Extinction lists from the IUCN Red List, ordinances from Brazilian Ministry of the Environment nº 444 e 445 (17/Dec/2014) and lists produced by the Chico Mendes Institute for Biodiversity Conservation (ICMBio) were analysed in the present paper. Lists from these governmental entities were subsequently used by the Brazilian Institute of Geography and Statistics (IBGE) in its Ecosystem Accounts from 2020.

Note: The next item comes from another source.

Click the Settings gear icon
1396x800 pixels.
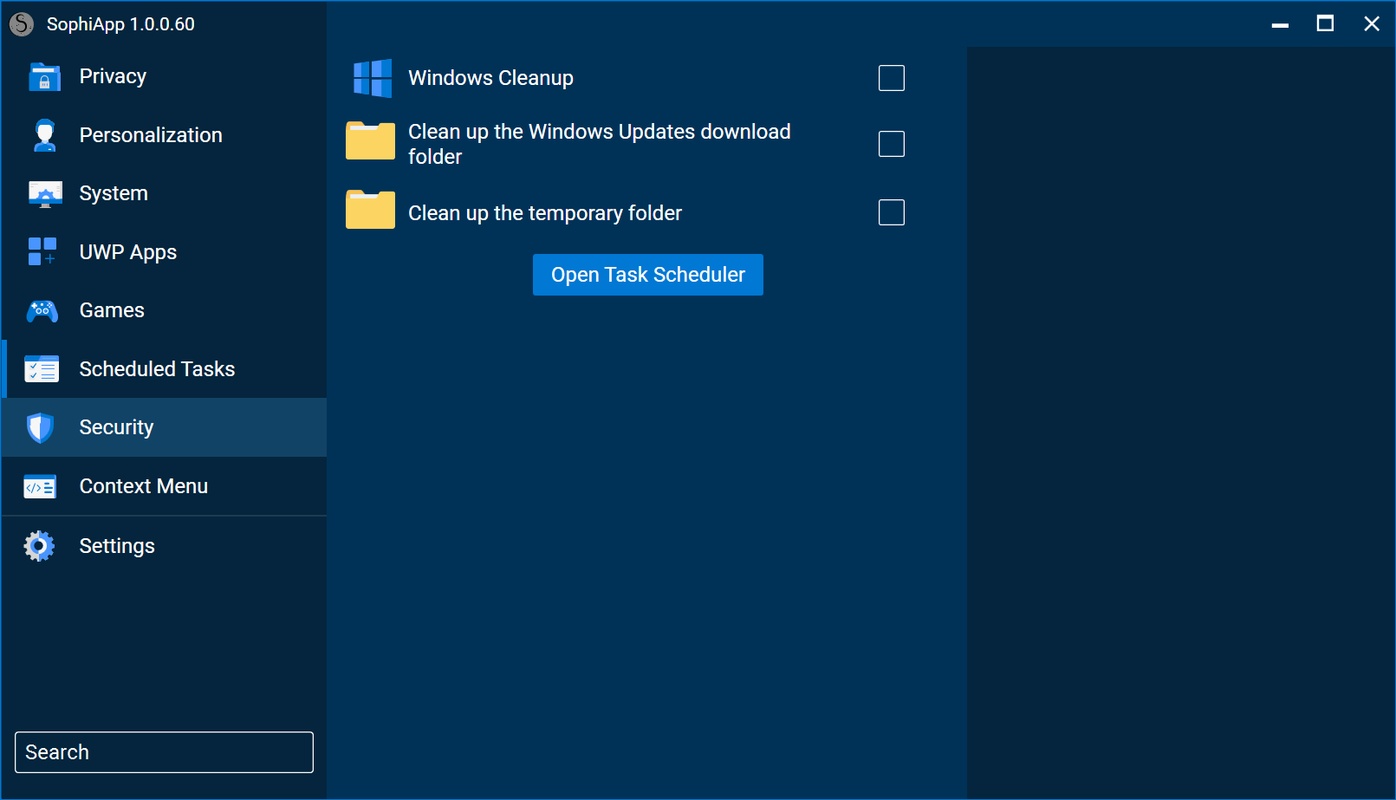[x=40, y=546]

Table 1. Number of category changes that occurred between 2007 and 2021, as well as the proportion of criteria with non-genuine (when new data, taxonomic revision and others become available), genuine and hybrid motivations of the IUCN Red List.

Motivation | Changes | Proportion| Improved | Worsened | Same
|------------|:--------:|:---------:|:--------:|:------:|:---:|
Non-genuine | 8288 | 88,31% | 3756 | 4474 | 58
Genuine | 1092 | 11,64% | 163 | 921 | 8
Hybrid | 5 | 0,05% | 5 | 0 | 0
Total | 9385 | 100,00% | 3924 | 5395 | 66


IUCN Red List points 20 species as extinct in Brazil in its Dec/2021 update. Regionally extinct species, such as sharks, may migrate territory without necessarily damaging ecological function. In the Red List, five plant species were observed extinct, all poorly collected and restricted to relatively small patches of Rio de Janeiro state, however their biological families are far from danger (Myrtaceae and Sapotaceae). Still, more recent studies made progress in the ecology of various animal species, such as the scarab Megadytes ducalis, which may aid in its rediscovery.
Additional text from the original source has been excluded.